## [Provided passage]

┏━━

I only very rarely do trees that size, maybe once or twice a year at most. I had a job earlier this year that had some 150 footers, and one of them had the first fork at 120'. It was 7' or 8' at the base, I wasnt going to spike it all the way up with no rope setup. I was amazed we could get that high but it took a lot of shots, maybe 20 or 30 goes. That's a lot of time, because after each shot you'd have to wind back in, then flake out 180' of line. The surprising thing was how far away from the tree we had to get to make the shot, I'd guess about 50', maybe more. When we did finally nail it we tied a second throw line to the end of the first, got the weight to the floor and then started hauling rope. 

I got a big workout on those trees. We were on 7/8" lowering ropes, and by the time you've got 100+feet of it hanging under you there is some real weight there. I dont think I would have climbed them if I couldnt set a top rope.

Shaun


----------



## Eric106 (May 6, 2013)

*My $12 Homemade Big Shot(R) project.*



chad556 said:


> Well I got this idea to try to save some money and make my own bigshot instead of shelling out the big bucks for sherrill trees's model
> 
> Materials:
> 
> ...



Chad, thanks for posting this. I had read this some time ago and ordered one of the balloon launchers thinking I might get to this some day. Well, this past weekend I had a crotch I just couldn't hit by hand so decided to put one of these together. I used the same $12 water balloon launcher but went a completely different way with the head and pole using only junk/scrap I had laying around. So, with an investment of $12 and two hours of my time (from deciding to build to testing) I had this. 






















The pole is some type of planting stake I think. I came across it a long time ago and decided to hang on to it because it looked like it might be useful for something some day. It's eight foot long actually some type of plastic coated steel tubing. It's a little bit on the thin side -- it gets a bit of a bow in it when the launcher is pulled to full tension -- but springs right back and hasn't been bent yet and is supper light. Then head is made from some 1/8 inch pipe out of the center of some old lamp. I don't even remember what lamp it came out of, it was in my steel scrap/material pile for so long. The center section was a piece of bent steel tubing from a bed frame leg if I recall correctly. It just happened to fit perfectly over the pole and the bend made it even better.

┗━━

## [Set task]
Transcribe the section of the tree-climbing forum thread starting at "I got a big" and ending at "(May 6, 2013)".

## [Recorded data]
┏━━

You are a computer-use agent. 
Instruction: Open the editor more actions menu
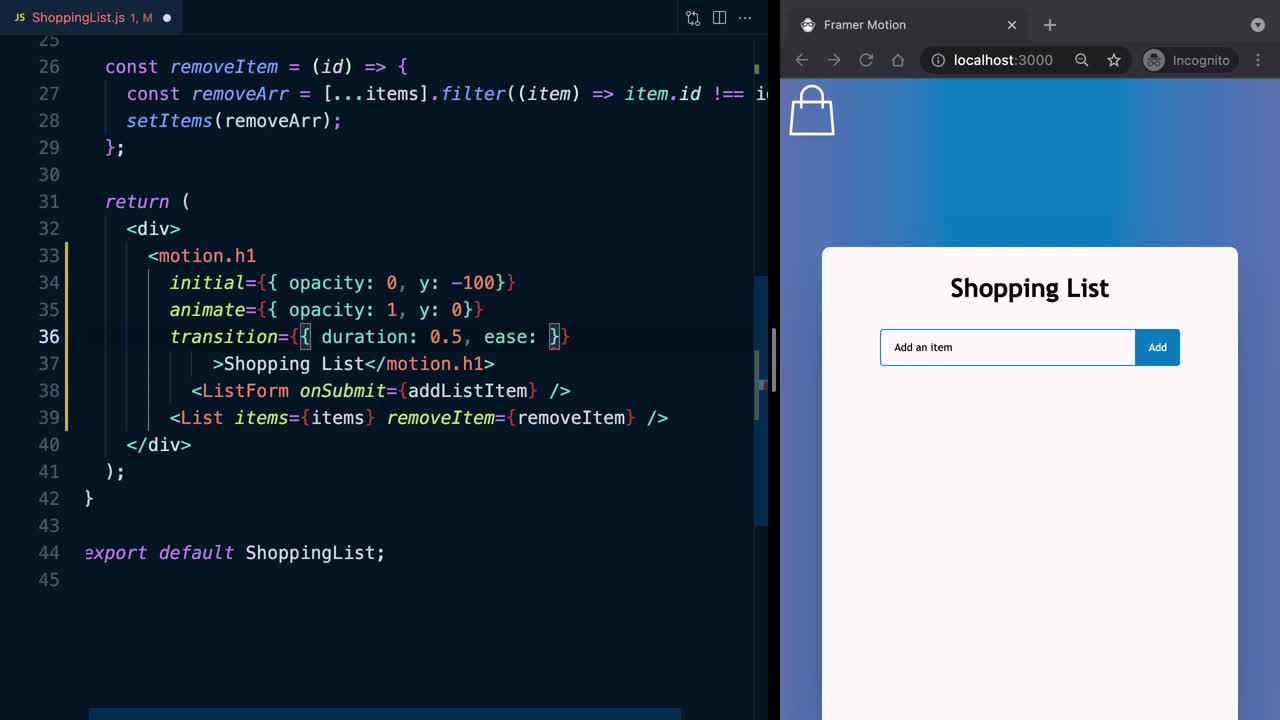coord(745,18)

┗━━

## [Answer to this exercise]
I got a big workout on those trees. We were on 7/8" lowering ropes, and by the time you've got 100+feet of it hanging under you there is some real weight there. I dont think I would have climbed them if I couldnt set a top rope.

Shaun


----------



## Eric106 (May 6, 2013)